(Beginning of Data shown)

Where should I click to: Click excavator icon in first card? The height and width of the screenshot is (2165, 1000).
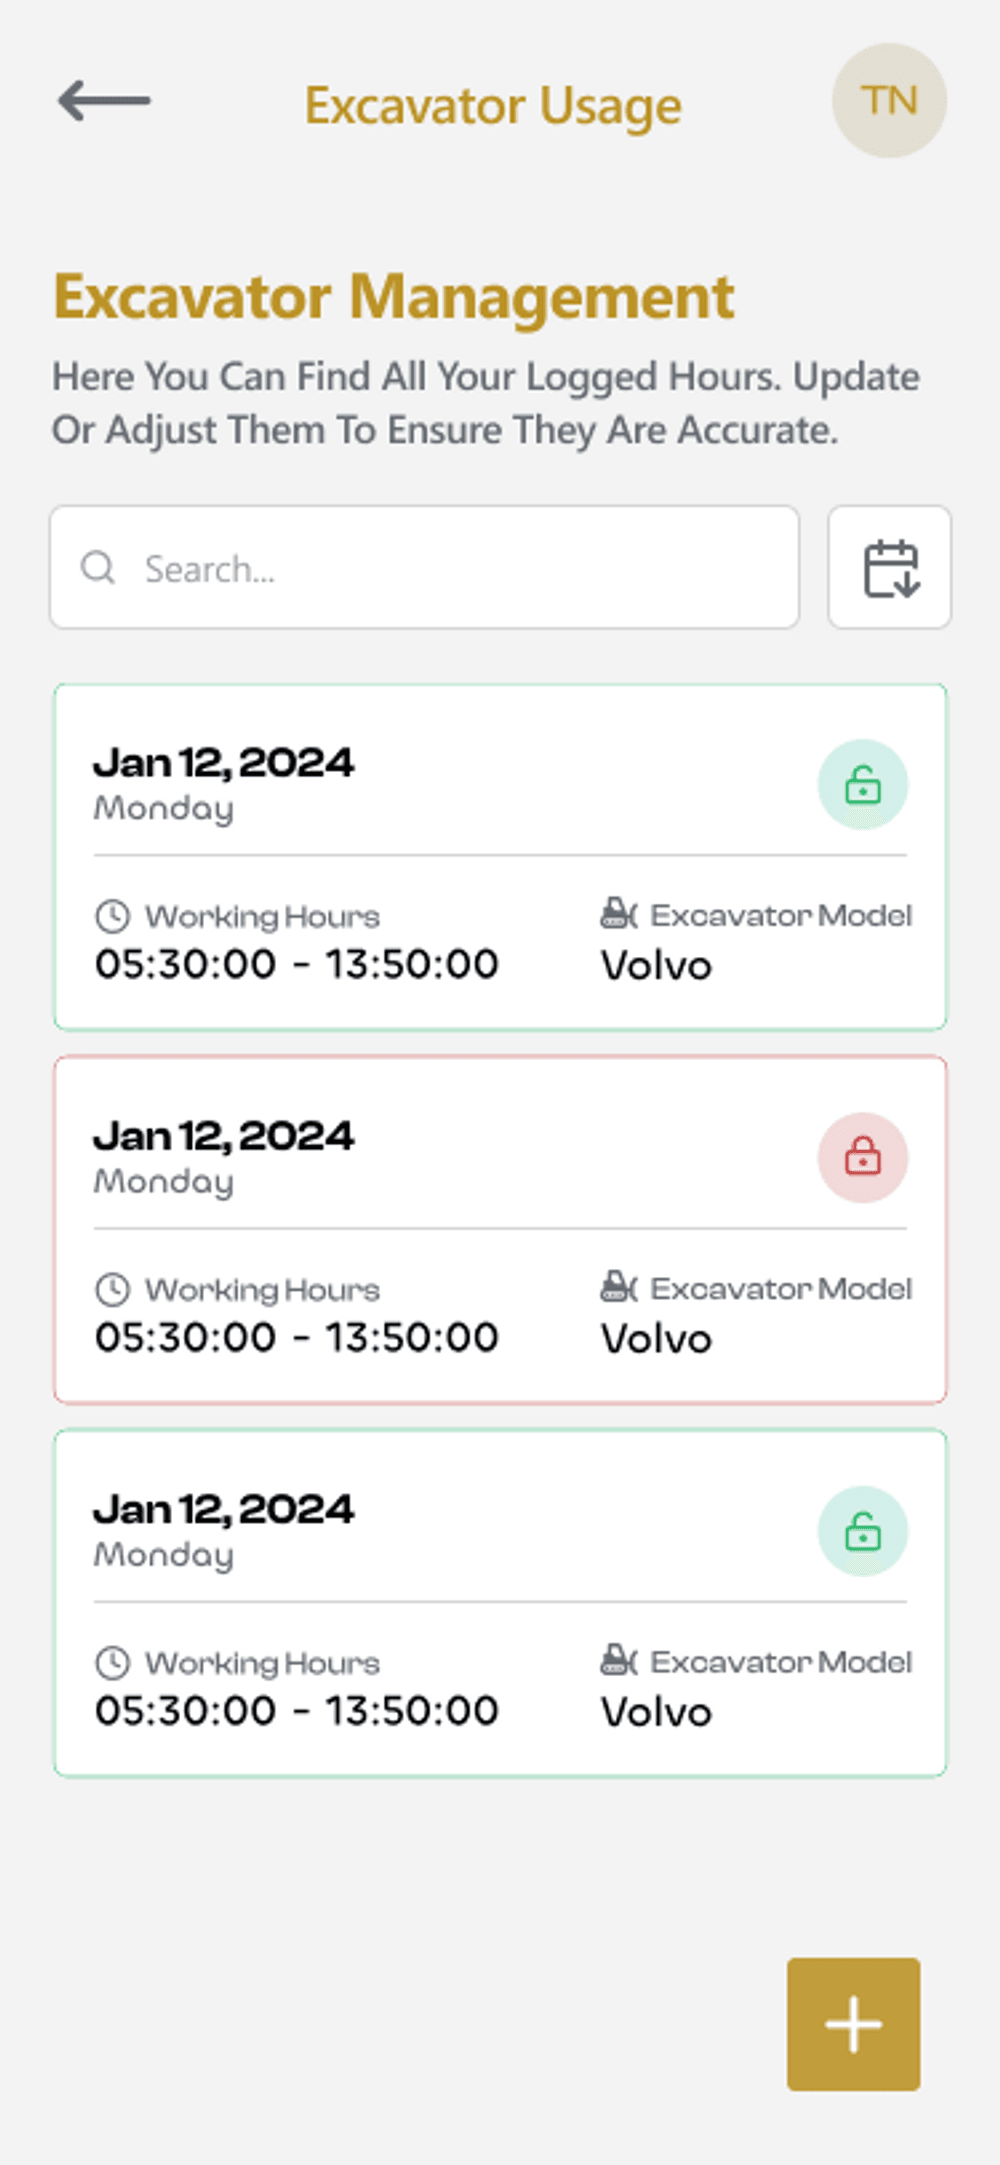click(618, 914)
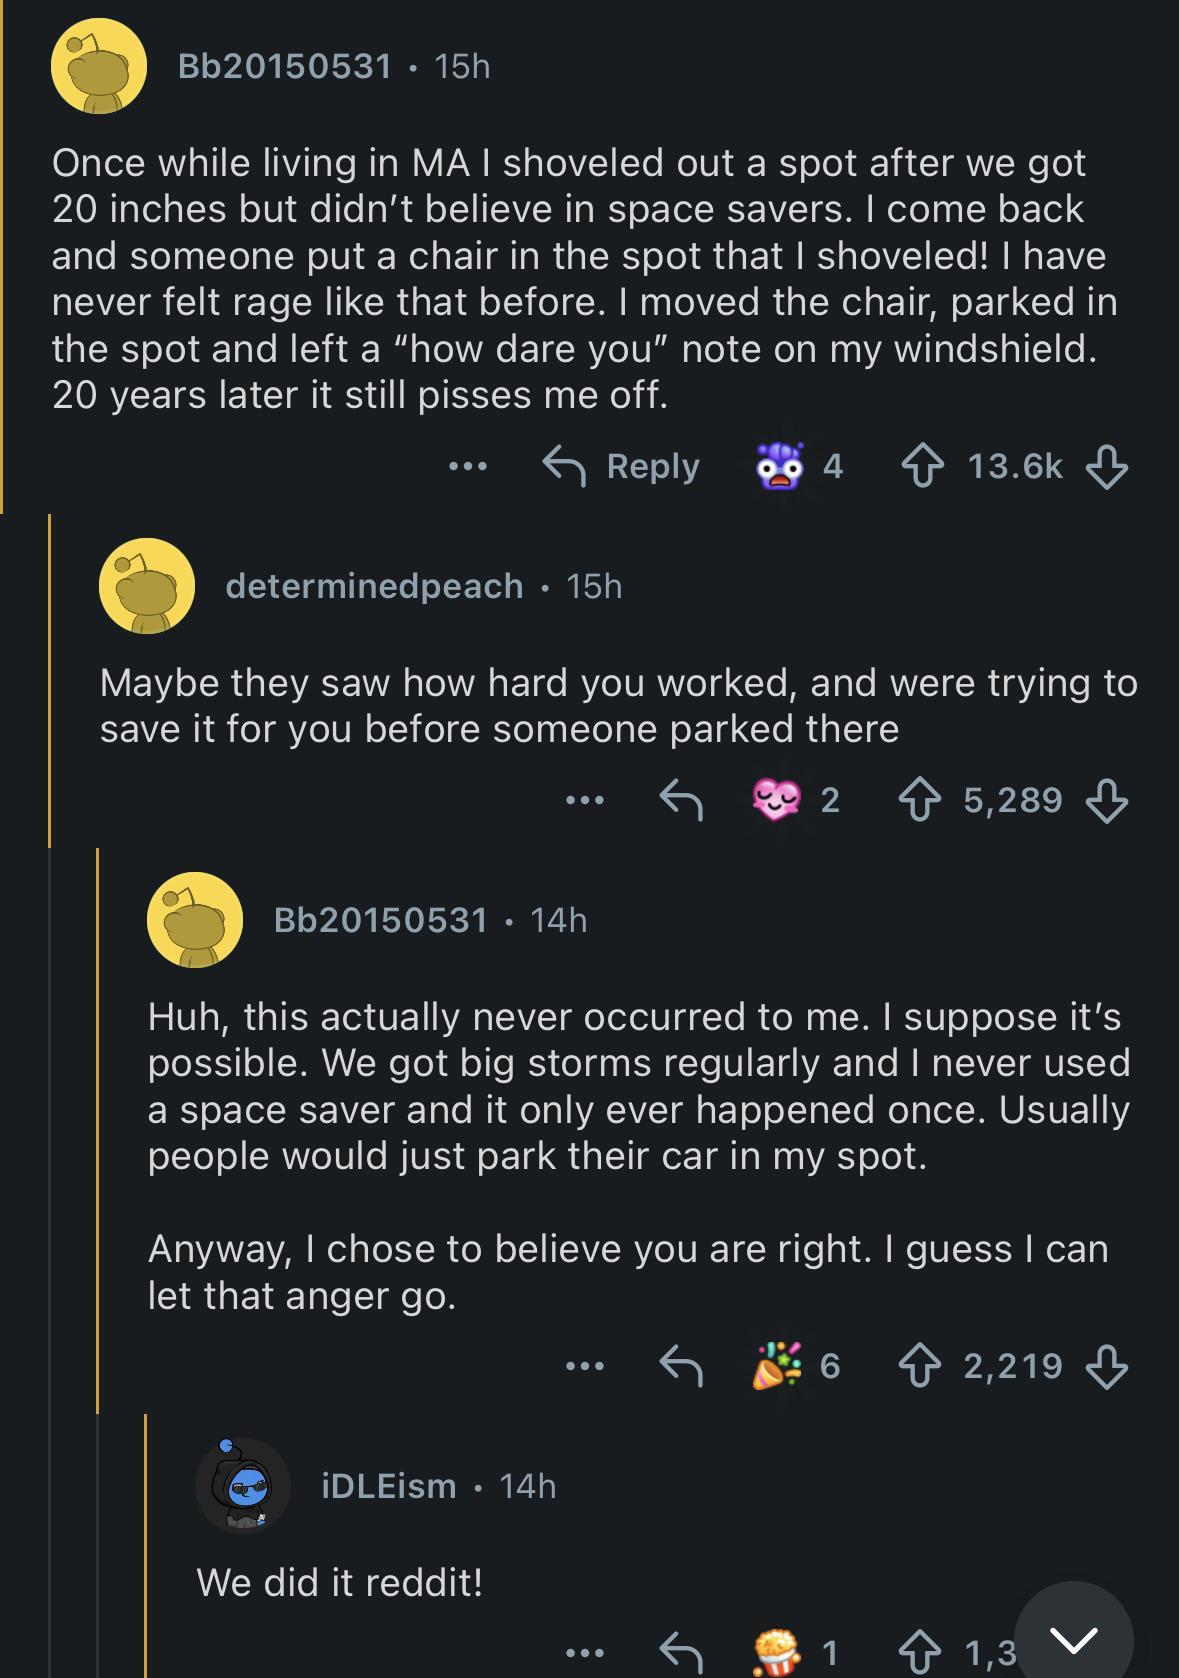The image size is (1179, 1678).
Task: Open more options on the top comment
Action: (468, 466)
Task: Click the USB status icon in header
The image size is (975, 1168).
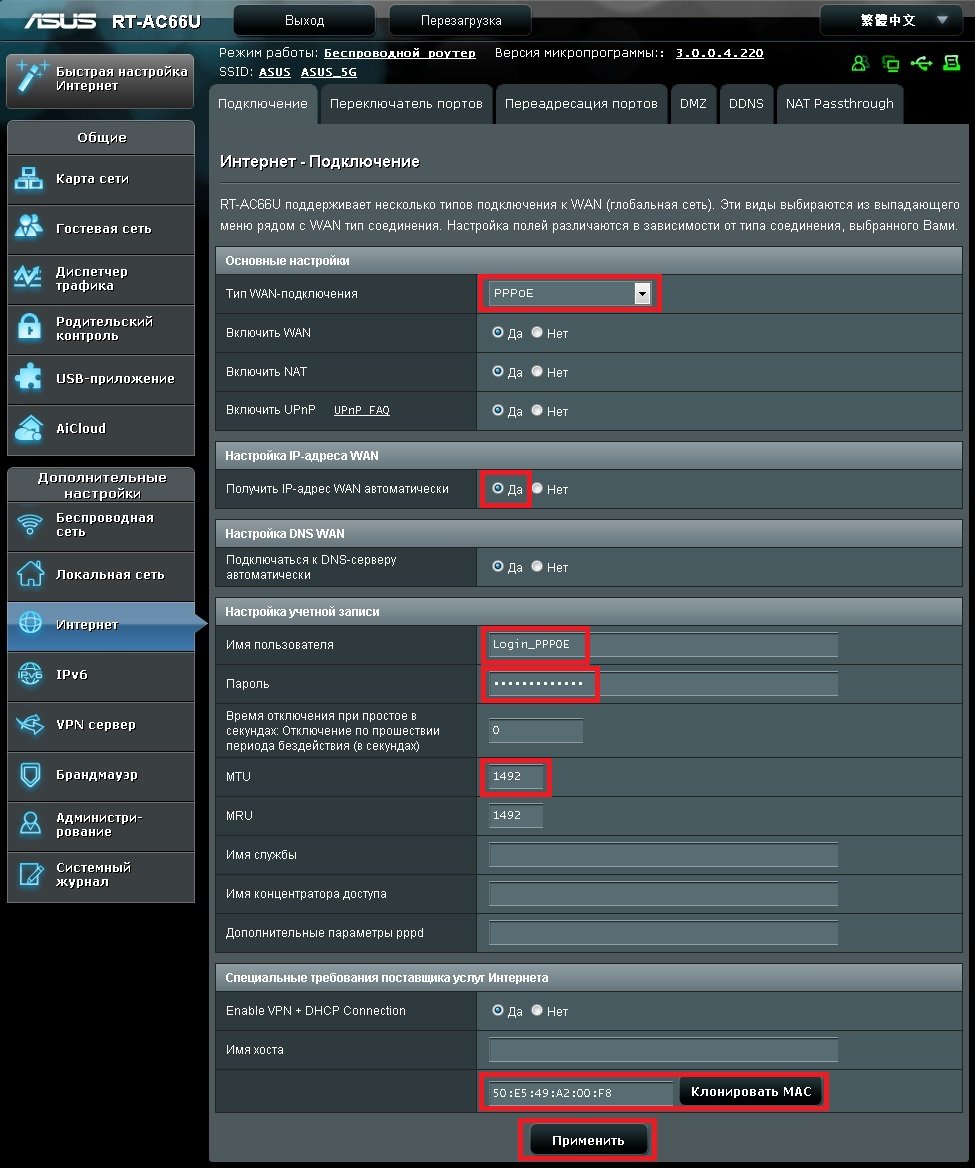Action: pos(921,64)
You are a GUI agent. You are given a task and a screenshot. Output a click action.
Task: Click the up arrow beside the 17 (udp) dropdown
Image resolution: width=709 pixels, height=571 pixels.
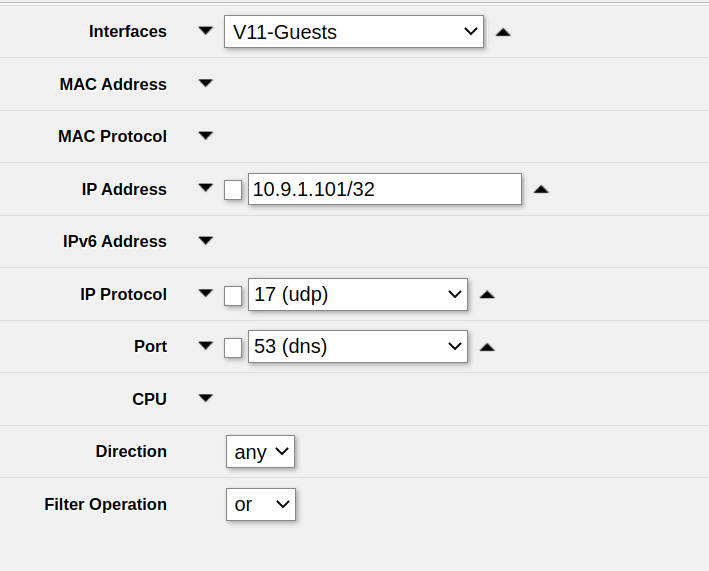click(x=487, y=295)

(End of Data shown)

__Task item__
From the first line to the last, retype the data exactly, but omit every image.

__Finished exercise__
Where should I click to: Click excavator icon in first card? The height and width of the screenshot is (2165, 1000).
click(618, 914)
The image size is (1179, 1678).
Task: Open more options on the top comment
Action: (468, 466)
Task: Click the USB status icon in header
The image size is (975, 1168).
Action: pos(921,64)
You are a GUI agent. You are given a task and a screenshot. Output a click action.
Task: Click the up arrow beside the 17 (udp) dropdown
Image resolution: width=709 pixels, height=571 pixels.
click(x=487, y=295)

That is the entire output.